🤖 AI Summary
This work addresses the inefficiency and computational infeasibility of static data selection in training trillion-token-scale large language models by introducing BLADE, a novel framework that reformulates bilevel optimization into a single-level objective with a penalty term via Lagrange multipliers. This transformation circumvents the explicit computation of the Hessian inverse, enabling efficient adaptive data selection while preserving theoretical rigor. BLADE dynamically synchronizes a reference model with the training model and establishes a formal connection to excess-loss-based methods. Coupled with a memory-efficient stochastic block-coordinate Frank-Wolfe algorithm, the approach consistently outperforms existing data selection strategies across multiple experiments, offering a scalable and practical solution for data curation in large-scale language model training.
📝 Abstract
As Large Language Model (LLM) datasets scale to trillions of tokens, data selection has emerged as a critical frontier to filter out uninformative noise and construct adaptive learning trajectories. Beyond static heuristic filtering, advanced data selection methods for LLM training largely follow two paradigms, each with fundamental limitations.

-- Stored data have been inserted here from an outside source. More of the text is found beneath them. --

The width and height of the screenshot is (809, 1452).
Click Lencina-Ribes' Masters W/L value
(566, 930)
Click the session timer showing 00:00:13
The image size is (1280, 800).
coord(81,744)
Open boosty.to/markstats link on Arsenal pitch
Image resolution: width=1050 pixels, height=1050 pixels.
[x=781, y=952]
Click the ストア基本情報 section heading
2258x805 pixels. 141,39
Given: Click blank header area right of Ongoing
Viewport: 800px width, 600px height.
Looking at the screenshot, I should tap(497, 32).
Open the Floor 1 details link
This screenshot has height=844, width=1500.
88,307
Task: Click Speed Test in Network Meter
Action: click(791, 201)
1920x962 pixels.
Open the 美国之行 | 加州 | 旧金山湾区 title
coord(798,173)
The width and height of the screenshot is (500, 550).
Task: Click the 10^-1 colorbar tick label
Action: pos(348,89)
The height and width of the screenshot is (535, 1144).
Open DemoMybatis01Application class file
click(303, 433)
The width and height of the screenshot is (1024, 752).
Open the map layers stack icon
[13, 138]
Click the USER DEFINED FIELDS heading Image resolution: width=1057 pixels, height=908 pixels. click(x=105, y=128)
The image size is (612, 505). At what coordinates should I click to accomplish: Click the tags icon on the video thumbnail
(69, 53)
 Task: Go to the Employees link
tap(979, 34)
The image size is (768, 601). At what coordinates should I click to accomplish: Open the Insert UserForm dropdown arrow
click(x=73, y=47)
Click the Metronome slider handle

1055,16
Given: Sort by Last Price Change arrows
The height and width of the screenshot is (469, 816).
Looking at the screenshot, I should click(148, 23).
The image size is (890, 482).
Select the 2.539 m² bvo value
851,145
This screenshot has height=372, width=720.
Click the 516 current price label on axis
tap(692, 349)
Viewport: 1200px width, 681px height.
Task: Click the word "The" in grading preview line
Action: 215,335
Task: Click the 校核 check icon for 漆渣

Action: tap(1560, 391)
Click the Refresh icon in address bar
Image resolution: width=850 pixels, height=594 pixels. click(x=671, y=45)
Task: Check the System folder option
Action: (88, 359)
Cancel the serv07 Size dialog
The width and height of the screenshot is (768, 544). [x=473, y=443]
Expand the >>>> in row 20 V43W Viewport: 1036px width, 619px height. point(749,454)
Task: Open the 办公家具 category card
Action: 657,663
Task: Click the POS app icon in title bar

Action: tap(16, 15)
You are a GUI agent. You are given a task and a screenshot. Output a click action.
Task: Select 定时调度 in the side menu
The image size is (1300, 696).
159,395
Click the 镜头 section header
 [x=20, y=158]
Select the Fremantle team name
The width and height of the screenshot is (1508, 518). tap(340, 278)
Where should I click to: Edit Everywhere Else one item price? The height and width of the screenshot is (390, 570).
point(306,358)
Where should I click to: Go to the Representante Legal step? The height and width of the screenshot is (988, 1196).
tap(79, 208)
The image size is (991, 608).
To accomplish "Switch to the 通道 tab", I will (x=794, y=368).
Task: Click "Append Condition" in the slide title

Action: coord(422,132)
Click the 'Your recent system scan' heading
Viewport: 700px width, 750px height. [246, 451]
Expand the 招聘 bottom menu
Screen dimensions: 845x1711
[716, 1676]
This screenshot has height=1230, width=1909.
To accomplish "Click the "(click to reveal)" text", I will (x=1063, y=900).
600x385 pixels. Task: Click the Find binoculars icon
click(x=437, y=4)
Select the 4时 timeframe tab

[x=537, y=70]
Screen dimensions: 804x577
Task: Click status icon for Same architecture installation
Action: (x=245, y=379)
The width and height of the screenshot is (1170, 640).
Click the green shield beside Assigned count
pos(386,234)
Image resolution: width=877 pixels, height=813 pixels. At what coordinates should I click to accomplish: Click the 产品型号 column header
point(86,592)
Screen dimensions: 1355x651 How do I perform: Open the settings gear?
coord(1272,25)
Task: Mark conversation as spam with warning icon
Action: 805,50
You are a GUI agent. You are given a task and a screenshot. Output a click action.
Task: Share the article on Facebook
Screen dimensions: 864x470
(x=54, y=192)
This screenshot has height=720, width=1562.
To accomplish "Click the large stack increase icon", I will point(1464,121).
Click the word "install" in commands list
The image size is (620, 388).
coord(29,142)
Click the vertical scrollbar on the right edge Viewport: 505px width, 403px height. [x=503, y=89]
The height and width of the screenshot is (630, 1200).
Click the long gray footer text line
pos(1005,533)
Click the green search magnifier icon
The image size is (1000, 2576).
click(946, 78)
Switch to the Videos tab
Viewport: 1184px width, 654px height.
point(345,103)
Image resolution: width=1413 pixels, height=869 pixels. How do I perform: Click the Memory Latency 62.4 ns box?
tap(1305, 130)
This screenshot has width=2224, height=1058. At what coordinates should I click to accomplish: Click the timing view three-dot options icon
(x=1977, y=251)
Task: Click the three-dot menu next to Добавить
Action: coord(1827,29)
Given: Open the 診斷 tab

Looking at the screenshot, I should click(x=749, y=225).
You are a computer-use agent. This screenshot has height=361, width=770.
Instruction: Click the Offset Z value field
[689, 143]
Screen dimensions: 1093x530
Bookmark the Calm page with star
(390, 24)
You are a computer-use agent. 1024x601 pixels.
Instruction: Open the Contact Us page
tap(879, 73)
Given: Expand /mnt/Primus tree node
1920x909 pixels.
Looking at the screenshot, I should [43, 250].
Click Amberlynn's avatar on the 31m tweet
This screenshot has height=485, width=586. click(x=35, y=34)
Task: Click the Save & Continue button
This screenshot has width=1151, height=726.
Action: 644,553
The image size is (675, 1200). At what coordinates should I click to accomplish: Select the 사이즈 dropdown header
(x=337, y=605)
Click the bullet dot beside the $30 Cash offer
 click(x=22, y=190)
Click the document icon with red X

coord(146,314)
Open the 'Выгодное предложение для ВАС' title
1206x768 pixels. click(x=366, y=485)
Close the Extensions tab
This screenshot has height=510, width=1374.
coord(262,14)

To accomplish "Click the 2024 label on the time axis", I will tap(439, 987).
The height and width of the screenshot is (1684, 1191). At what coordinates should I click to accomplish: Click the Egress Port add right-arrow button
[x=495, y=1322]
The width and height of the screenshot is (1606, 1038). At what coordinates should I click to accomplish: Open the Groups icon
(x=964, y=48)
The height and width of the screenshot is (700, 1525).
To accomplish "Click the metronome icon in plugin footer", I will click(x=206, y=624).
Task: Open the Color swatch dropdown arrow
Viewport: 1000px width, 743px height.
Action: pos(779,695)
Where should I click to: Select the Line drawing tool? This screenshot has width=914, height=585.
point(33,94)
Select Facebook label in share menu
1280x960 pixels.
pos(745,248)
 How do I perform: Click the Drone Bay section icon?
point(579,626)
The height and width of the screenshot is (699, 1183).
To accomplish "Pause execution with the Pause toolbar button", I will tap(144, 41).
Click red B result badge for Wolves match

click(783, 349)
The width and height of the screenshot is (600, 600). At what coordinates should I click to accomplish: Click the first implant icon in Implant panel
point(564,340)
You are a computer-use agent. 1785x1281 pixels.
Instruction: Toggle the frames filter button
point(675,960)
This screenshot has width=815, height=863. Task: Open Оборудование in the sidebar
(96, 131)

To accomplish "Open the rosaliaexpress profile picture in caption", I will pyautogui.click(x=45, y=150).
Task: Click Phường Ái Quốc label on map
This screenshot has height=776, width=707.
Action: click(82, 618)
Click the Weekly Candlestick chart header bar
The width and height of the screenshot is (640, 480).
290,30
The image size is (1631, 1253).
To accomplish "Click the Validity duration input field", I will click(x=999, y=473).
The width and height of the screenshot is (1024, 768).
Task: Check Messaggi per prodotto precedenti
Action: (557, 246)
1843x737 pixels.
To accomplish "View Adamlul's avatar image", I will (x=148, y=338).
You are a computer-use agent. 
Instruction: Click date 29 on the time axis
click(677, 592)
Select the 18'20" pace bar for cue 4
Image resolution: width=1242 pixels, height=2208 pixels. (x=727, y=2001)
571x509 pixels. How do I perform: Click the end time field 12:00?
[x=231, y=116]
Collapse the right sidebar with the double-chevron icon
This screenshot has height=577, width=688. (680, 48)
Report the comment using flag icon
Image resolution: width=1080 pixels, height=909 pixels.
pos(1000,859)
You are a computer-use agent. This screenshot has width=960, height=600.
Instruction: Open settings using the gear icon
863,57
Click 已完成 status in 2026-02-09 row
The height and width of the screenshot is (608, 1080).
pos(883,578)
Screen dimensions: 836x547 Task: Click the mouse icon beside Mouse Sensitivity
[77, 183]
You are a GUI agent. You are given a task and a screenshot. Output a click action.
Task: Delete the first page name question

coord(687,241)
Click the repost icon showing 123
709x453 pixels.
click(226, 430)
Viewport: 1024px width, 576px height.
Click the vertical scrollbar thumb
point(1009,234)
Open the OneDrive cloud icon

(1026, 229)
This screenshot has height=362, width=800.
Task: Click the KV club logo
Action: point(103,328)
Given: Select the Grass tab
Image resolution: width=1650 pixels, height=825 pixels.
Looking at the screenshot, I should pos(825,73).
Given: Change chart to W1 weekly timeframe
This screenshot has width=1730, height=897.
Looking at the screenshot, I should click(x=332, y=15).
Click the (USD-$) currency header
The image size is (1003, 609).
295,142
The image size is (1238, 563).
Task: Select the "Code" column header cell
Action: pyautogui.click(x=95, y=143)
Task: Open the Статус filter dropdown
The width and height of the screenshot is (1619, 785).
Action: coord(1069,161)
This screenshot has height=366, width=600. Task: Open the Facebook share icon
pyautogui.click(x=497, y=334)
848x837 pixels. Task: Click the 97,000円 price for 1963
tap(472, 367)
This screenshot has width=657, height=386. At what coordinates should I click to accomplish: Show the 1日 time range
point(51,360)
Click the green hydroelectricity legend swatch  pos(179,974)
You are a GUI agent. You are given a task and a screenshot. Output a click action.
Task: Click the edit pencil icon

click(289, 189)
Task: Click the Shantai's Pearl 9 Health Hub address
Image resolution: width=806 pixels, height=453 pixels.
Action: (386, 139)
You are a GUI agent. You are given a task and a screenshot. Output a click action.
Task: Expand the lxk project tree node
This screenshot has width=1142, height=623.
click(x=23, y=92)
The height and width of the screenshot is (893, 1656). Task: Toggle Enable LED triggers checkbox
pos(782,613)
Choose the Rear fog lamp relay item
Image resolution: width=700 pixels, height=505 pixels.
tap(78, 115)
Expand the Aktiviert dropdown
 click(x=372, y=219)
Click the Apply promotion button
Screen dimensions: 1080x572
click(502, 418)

Influence-based methods provide principled bi-level objectives but require intractable inverse-Hessian computations, while excess-loss methods are computationally efficient but rely on a static reference model that becomes misaligned with the evolving proxy model during training. We propose BLADE (Bi-Level Adaptive Data sElection), a Hessian-free framework for data selection. BLADE reformulates the bi-level optimization problem underlying influence-based methods as a penalized single-level objective via Lagrange multipliers, avoiding inverse-Hessian computation while revealing a principled connection to excess-loss based data selection. The resulting objective recovers an excess-loss form but replaces the static reference model with a dynamic one that stays synchronized with training. Theoretically, we prove that this penalized formulation guarantees first-order convergence. For efficient online batch selection, we instantiate BLADE as a memoryless randomized block-coordinate Frank-Wolfe algorithm. Extensive experiments show that BLADE consistently outperforms state-of-the-art data selection baselines, providing a practical recipe for LLM training.